Monday, August 22, 2005
I listened over and over to Tyger, while I was writing Azarius in the wee morning hours. It seemed the appropriate background music as I wrote about angels and demons in spiritual warfare with humanity.
The haunting tones mixed with the poetry of William Blake evoke dark visions.
I owned cassettes in the eighties, so the one I listned to a million times squeaks every time it spins around to the words from Blake's London:
In every cry of every man,
In every infant's cry of fear,
In every voice, in every ban,
The mind-forged manacles I hear...
It was time for an update, so I went for the whole album download since it's not a piece that lends itself to the purchase of a single track.
"Tyger" is not for every taste but it's an interesting work, excellent for late-night listening with the visualization features turned on your PC.
Book on Pod
I searched and searched for a new suspense novel I wanted but couldn't hit on anything, so I wound up getting 1776 by David McCullough. I've always been fascinated by the Revolutionary War era, and by McCullough's work.
I covered a press conference he did for Truman and was enthralled by his tales of his research. He outlined how Truman received word in his office of Pres. Franklin Roosevelt's death and how he ran from his office to the oval office.
Believing it important to retrace those steps in order to understand what must have been going through Truman's mind as the enormous responsibility settled over him, McCullough arranged to run with a couple of security officers through the hallways of the White House. His recounting of the experience was hillarious.
Part of his point was that to understand people you must understand their times, and to understand times you must understand people.
From what I've listened to so far of 1776, he does just that, beginning with a fascinating portrayal of King George.
Guess I'll be busy with that for about 10 hours.
R.S. 500 Progress: 43 songs
Sunday, August 21, 2005
I'm driving back from the movies when I notice an excessive amount of trash strewn against the curb on the well-travelled thoroughfare a short distance from my home.

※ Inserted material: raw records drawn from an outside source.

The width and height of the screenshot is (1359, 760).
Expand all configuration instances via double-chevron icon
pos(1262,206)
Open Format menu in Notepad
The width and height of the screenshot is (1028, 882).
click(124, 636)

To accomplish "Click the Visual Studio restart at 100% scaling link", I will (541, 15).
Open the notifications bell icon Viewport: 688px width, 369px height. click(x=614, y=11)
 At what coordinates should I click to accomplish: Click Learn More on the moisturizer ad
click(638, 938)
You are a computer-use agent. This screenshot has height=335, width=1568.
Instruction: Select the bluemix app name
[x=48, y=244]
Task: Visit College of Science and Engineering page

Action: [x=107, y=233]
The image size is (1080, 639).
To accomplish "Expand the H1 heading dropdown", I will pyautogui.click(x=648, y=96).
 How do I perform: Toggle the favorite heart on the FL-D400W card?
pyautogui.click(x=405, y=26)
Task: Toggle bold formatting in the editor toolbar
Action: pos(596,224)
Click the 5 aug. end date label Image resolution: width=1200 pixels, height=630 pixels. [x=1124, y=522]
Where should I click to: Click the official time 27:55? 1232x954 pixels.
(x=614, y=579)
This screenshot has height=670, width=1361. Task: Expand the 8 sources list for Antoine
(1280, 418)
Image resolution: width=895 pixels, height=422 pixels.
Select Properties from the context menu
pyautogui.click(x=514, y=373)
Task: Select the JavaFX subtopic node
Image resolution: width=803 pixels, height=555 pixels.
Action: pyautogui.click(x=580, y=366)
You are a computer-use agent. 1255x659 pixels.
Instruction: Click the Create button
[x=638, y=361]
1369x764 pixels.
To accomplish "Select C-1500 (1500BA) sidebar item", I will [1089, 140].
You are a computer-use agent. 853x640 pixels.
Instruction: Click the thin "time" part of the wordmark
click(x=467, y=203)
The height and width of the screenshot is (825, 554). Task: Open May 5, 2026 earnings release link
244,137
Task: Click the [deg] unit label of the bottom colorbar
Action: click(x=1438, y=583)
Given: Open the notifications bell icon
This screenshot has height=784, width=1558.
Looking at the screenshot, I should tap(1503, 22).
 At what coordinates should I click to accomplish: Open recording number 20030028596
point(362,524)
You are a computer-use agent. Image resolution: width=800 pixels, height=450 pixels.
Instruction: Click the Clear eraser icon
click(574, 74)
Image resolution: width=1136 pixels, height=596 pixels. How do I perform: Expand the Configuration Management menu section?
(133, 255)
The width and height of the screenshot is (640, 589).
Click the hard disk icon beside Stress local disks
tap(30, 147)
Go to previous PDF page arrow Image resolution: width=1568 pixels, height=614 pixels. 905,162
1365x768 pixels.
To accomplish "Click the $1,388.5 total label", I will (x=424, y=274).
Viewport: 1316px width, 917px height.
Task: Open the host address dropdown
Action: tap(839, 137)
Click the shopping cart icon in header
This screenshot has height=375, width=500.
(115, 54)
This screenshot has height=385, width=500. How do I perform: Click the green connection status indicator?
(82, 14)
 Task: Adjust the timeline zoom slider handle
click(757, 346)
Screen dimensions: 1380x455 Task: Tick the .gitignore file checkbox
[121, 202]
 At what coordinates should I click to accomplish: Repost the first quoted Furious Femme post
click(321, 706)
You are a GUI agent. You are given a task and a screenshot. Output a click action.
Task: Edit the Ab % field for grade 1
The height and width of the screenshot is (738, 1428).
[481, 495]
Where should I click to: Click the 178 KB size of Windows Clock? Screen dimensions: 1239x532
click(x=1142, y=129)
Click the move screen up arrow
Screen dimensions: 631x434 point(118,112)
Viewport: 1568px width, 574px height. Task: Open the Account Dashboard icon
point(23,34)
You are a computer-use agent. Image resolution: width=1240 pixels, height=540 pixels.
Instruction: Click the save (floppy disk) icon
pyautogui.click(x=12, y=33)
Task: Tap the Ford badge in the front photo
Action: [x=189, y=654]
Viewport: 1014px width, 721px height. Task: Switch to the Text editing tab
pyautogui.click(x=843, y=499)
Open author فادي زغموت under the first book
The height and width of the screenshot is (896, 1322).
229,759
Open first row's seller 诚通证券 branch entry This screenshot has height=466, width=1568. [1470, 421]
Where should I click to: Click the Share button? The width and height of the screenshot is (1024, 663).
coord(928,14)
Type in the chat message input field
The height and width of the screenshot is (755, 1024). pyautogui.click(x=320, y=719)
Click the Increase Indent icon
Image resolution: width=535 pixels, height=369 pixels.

It looks like an entire trash bag has been opened, or either quite a bit has been tossed from passing windows in a short time.
Disturbed by the mess, I decide to do my civic duty. I pull around the corner and park. Then I walk back to the mess and start to pick it up. Cars whisk past me. One guy honks and shakes a fist.
I grab some crumpled beer cans and use discarded newspaper to form a container that will hold the litter.
More cars pass, some swerving. A couple of kids in a pickup flip me off.
Ignoring it all, I continue scraping up the mess. I'm so diligent I become more focused on what I'm doing and less on the traffic.
The Logo on the Grill
Suddenly I hear the squeal of breaks and that awful shriek of rubber on pavement. I look up just in time to see the grill of an SUV sliding forward. It's shiny silver with the manufacturer's logo centered.
In an instant, before I can leap away, the logo brands my flesh and hurls me into the air, and it's:
Friday, August 19, 2005
1. Britney Spears, Kevin etc.
3. Paris Hilton
4. Big Brother 6
5. Prime time on the news channels - are all the shows all alike or what?
OK, six - sites that don't work in Firefox suck.
5 Things That Are Cool
1. The Cowbell Project - Once I complete my iPod playlist of the Rolling Stones 500 Best Songs Playlist (sometime around 2525, you know if anti-aging research yields results) - the cowbell tune list is next.
2. Flickr's Interestingness Last 24 Hours Page - it's artistry at its most inspirational.
3. Speaking of Flickr: The Sinking City Set.
4. css Zen Garden - Web design that seems like magic.
5. Red Eye - Love Wes Craven's work.
Alright, actually six: Battlestar Gallatica and the podcasts.
Oh, and one more - Frank DeFord, who'll happily be featured in "You Write Better Than You Play: The Frank DeFord Story" on ESPN 2 Monday night.
Tuesday, August 16, 2005
When I mentioned the Miss Daisy mystery story the other day, it reminded me of another sustained idea I had that never played out. Sometimes publisher decisions more than creative issues seal the fate of a project.
Danube: From spy to demon hunter
I was in high school when I first created the character named Danube, who is ultimately the hero my novel Gnelfs (G is silent). I read Ellery Queen's Mystery Magazine a lot in those days, and Danube was a spy operating behind the iron curtain, dressed in a black coat and a fur hat. In stories I wrote in English class, he sneaked around Berlin streets protecting scientists from Russian agents or something like that.
By the time I was ready to write Gnelfs, he'd changed into a demon hunter. The idea from Gnelfs came from a talk show where someone warned of the dangers of demonic symbols in cartoons. What if there were symbols put into Saturday morning cartoons unintentionally by artists simply copying old runes? Symbols that could be exploited by those aspiring to evil ends?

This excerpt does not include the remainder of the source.